_Required actions_.
[a] According to the page on C++ constructors and destructors below, which kinds of members require an initializer list? List them all.
[b] In the page on C++ constructors and destructors below, what order do class members initialize in?

___ Quoted passage

Constructors initialize objects and allocate resources. Destructors clean up when objects are destroyed. Together they enable RAII (Resource Acquisition Is Initialization).

Object Lifecycle

Birth → Constructor runs
Life → Object is usable
Death → Destructor runs (automatic cleanup)

Constructor Basics

Constructors initialize objects. They have the same name as the class and no return type.

class Widget {
    int value;
    std::string name;
    
public:
    // Default constructor
    Widget() : value(0), name("default") {}
    
    // Parameterized constructor
    Widget(int v) : value(v), name("widget") {}
    
    // Multiple parameters
    Widget(int v, std::string n) : value(v), name(n) {}
};

Widget w1;              // Calls default constructor
Widget w2(42);          // Calls Widget(int)
Widget w3(42, "test");  // Calls Widget(int, string)

Member initializer list (: value(v), name(n)) is preferred over assignment in the body because it directly constructs members rather than default-constructing then assigning.

Initialization vs Assignment

class Widget {
    const int id;
    std::string name;
    
public:
    // ✅ Correct: initializer list
    Widget(int i, std::string n) 
        : id(i), name(n) {}
    
    // ❌ Won't compile: can't assign to const
    Widget(int i, std::string n) {
        id = i;      // Error: id is const
        name = n;    // Works but inefficient (default construct + assign)
    }
};
Use Initializer Lists

Required for:

  • const members
  • Reference members
  • Members without default constructor

Better for:

  • All other members (more efficient)

Construction Order

Members initialize in declaration order, not initializer list order. Bases initialize before members.

class Base {
public:
    Base() { std::cout << "1. Base "; }
};

class Widget : public Base {
    int second;
    int first;
    
public:
    // ⚠️ Misleading: first listed but second initializes first!
    Widget(int val) : first(val), second(first * 2) {}
    // Order: Base → second → first (declaration order)
    
    // ✅ Correct: match declaration order
    Widget(int val) : second(val), first(val * 2) {}
};

Widget w(5);
// Output: "1. Base "

______
___ Provided data

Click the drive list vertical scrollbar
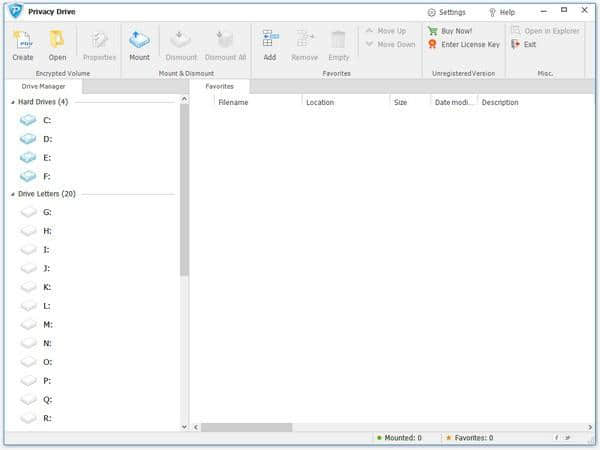The image size is (600, 450). tap(184, 190)
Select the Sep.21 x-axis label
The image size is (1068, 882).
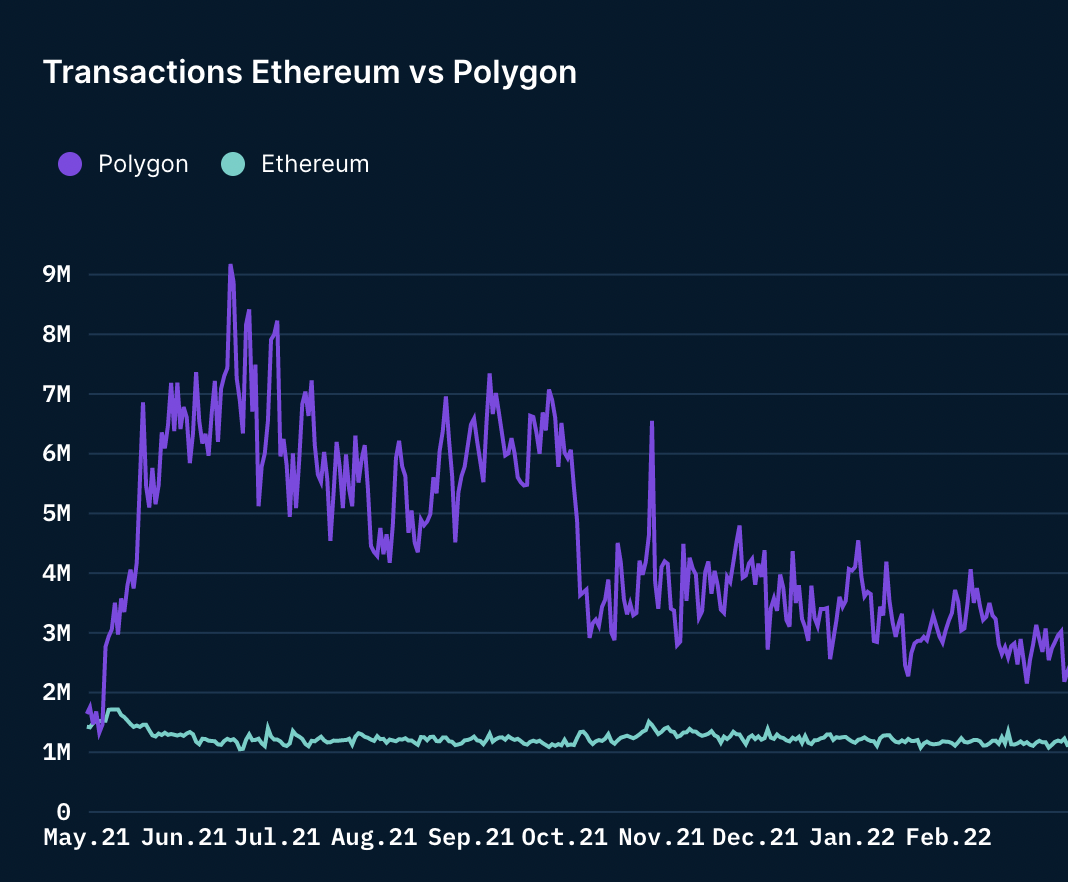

______

_Answers provided_.
[a]
- const members
- Reference members
- Members without default constructor

[b] Members initialize in declaration order, not initializer list order.